The ARRA calls for the government to name a Federal Coordinating Council to oversee the research, which it has already done. The ARRA also directs $300 million in effectiveness funds to the Agency for Healthcare Research and Quality (AHRQ), which has promised "to make the most of this additional funding." Another $400 million of this money is slated for the National Institutes of Health (NIH) and the office of the Department of Health and Human Services Secretary.

Whatever research is developed will not guide coverage determinations for public and private payers; nor will it result in new national clinical guidelines, something Dr. Rohack thinks lawmakers got exactly right: "If you have information that's valid and credible, the doctor and patient can arrive at the most effective treatment option. Right now, we don't have that information, except for sporadic literature searches. The hope is that the new research will fill in the existing gaps."

Health information technology (HIT). ARRA directs a significant $19.2 billion to this area, which the government estimates will lead over time to better quality of care, better care coordination, less duplication of services, fewer medical errors, and, ultimately, more cost savings. The biggest chunk of money — $17 billion — will come in the form of Medicare and Medicaid incentives to entice physicians and hospitals to adopt electronic health records (EHRs). Besides carrots, the government also has penalties for nonadopters. Beginning in 2015, physicians who have not adopted HIT will be subject to decreasing Medicare payments, up to a 3% reduction by 2017 and beyond.

Is this carrot-and-stick approach the way to go? Yes, says Patricia B. Wise, vice president of the Healthcare Information and Management Systems Society (HIMSS), headquartered in Chicago. "If the nation is going to move forward in all the areas that President Obama has called for, that means all Americans should have an [EHR] by 2014, not a portion of them."

Ms. Wise is quick to add, however, that it is equally critical for the government to make good on another key provision of the stimulus — developing standards for the uses and exchanges of electronic health data. Such interoperability standards, as they're known, are essential if we're really going to reap the rewards of HIT, said Ms. Wise, Dr. Rohack, and other commentators. "It's not enough simply to make an electronic version of the paper record," Ms. Wise told Medscape Medical News. "We need to be encouraging the data exchange between those records."

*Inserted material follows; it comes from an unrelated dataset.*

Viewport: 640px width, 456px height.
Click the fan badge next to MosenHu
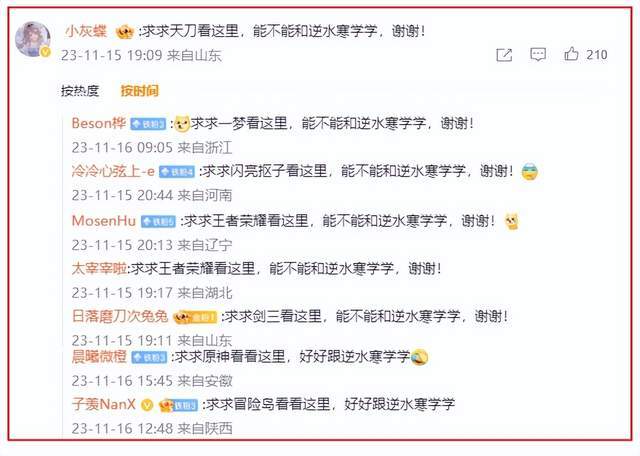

In line with this, ARRA also contains provisions that strengthen — and, in some instances, expand — rules from the Health Insurance Portability and

Accountability Act (HIPAA) that protect patient information. Among other changes, ARRA includes tough new standards for business associates of covered entities, establishes a federal breach notification requirement, and expands the existing accounting rules. On the last point, physicians and other covered entities who disclose protected information in an EHR must account for this disclosure, even if it's in connection with treatment, payment, or healthcare operation. Will this impede HIT adoption? Right now, it's too early to tell. "I don't think we have heard the last on this," said Jo-Ellyn Klein, an attorney with Akin Gump, in Washington, DC.

The stimulus package makes other down payments on reform, including $10 billion for NIH, which has already directed $60 million to support autism research; $1.5 billion for community health centers; $1 billion for wellness and prevention programs; and $500 million for training primary care providers for medically underserved areas.

In the rush to pass the stimulus, lawmakers in Congress were often vague in how exactly they wanted all this money spent, which Mr. Ginsburg thinks may be a blessing in disguise. "Often bad policy results when Congress tries to micromanage healthcare," he said.

He also thinks the stimulus had another good effect — it lightened the load of future healthcare reform: "There are some things — like HIT — that such reform doesn't have to grapple with as much because they got a big jumpstart in the stimulus package."